THE JAPAN PAVILION
19. Mostra Internazionale di Architettura – La Biennale di Venezia
10 maggio – 23 novembre 2025
Introduzione


Spesso percepiamo il nostro ambiente come qualcosa di manipolabile — una prospettiva che potrebbe essere alle radici della crisi climatica. Per quanto lo sviluppo tecnologico sia essenziale, l’innovazione da sola non basta ad affrontare completamente questa situazione, così come il rifiuto della tecnologia a favore di un ritorno alla natura non rappresenta una soluzione praticabile.

Ciò di cui abbiamo bisogno è una terza forma di Intelligens che eviti gli estremi del controllo e dell’impotenza, e che rifiuti la visione binaria secondo cui l’ambiente sia o completamente controllabile o del tutto al di fuori della nostra influenza.

La manipolazione implica una separazione tra soggetto e oggetto. Per metterla in discussione, partiamo da un esperimento riflessivo: immaginiamo un orizzonte in cui queste separazioni si dissolvano.

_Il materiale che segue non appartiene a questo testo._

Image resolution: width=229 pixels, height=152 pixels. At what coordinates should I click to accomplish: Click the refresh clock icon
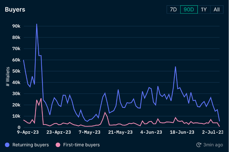coord(199,145)
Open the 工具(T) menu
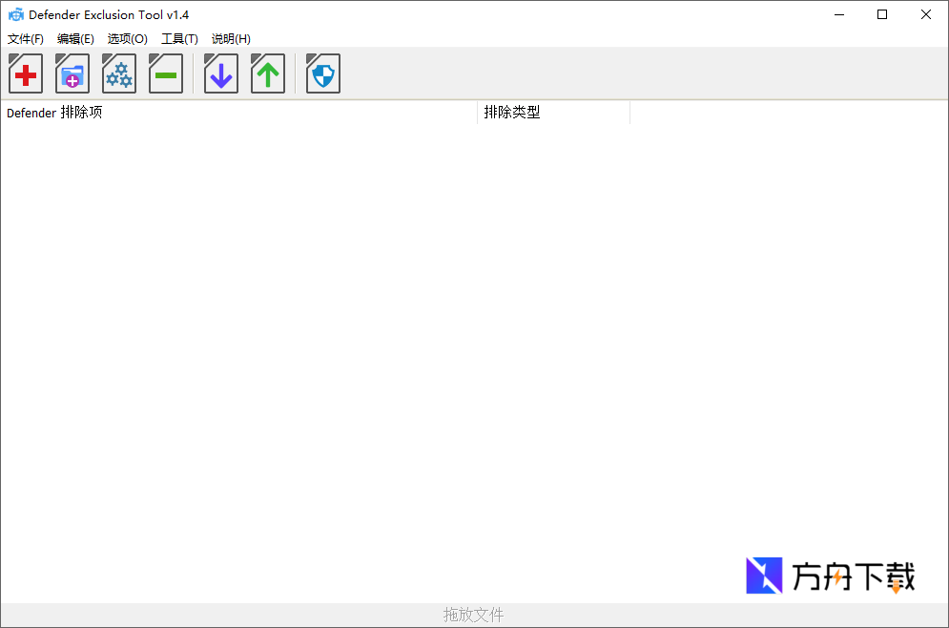 point(179,39)
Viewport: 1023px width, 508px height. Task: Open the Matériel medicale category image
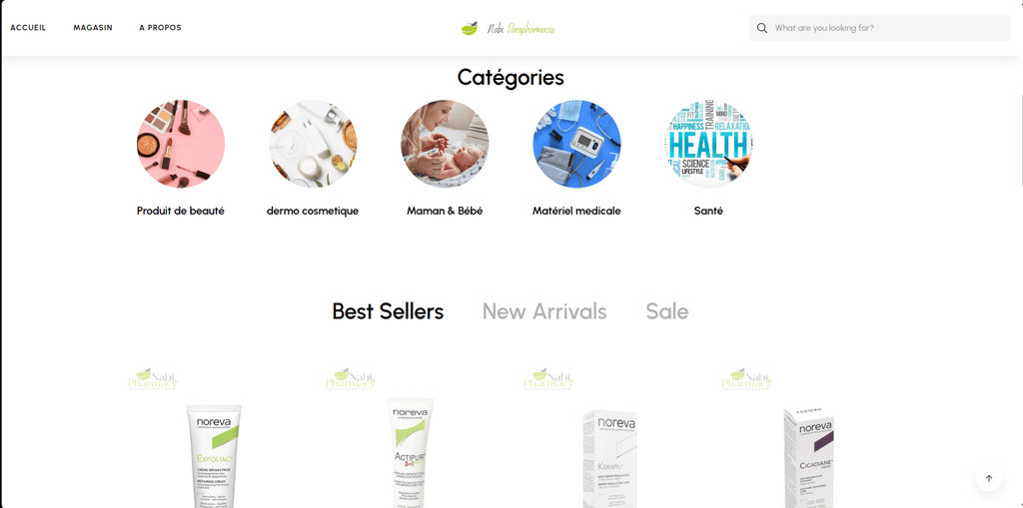tap(576, 144)
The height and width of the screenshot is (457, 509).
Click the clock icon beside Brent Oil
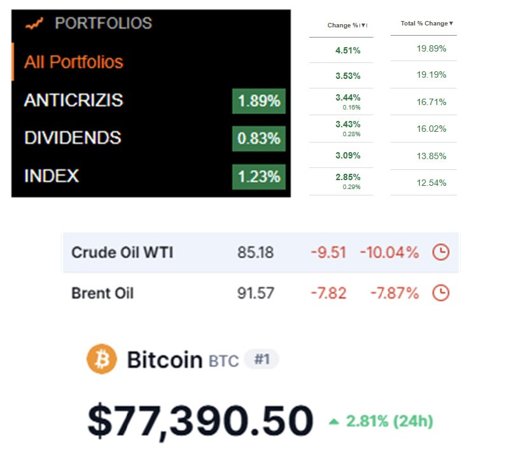[440, 293]
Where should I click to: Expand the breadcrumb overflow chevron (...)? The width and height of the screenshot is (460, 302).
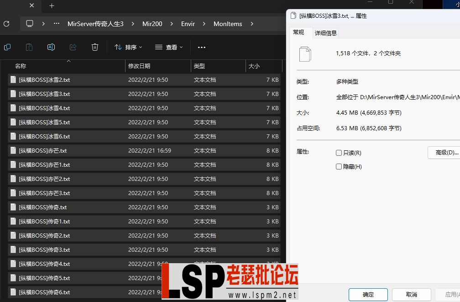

Nella cultura giapponese, il concetto di ma — “tra spazio/tempo” — offre un’alternativa. Più che uno spazio vuoto, ma è una tensione dinamica tra entità e plasma una soggettività simile a un vuoto che non esiste né nel mondo umano né in quello esterno, ma si colloca tra i due.

Questo spazio intermedio è di scambio reciproco, dove i confini tra umano e non-umano, natura e artefatto, si confondono. Qui si partecipa non come comandanti o osservatori, ma come parte di un dialogo.

Per esplorare questa idea volgiamo lo sguardo all’architettura del Padiglione Giappone, immaginando un futuro prossimo in cui i suoi elementi — l’Apertura, le Colonne Murarie, i Muri Esterni, la Terrazza in Mattoni, la Pensilina, il Percorso ad Anello in Pendenza e l’Albero di Tasso — interagiscono e si scambiano informazioni. Gli umani partecipano da equi interlocutori a una conversazione in divenire resa possibile dall'IA, indicando nuove forme di coesistenza.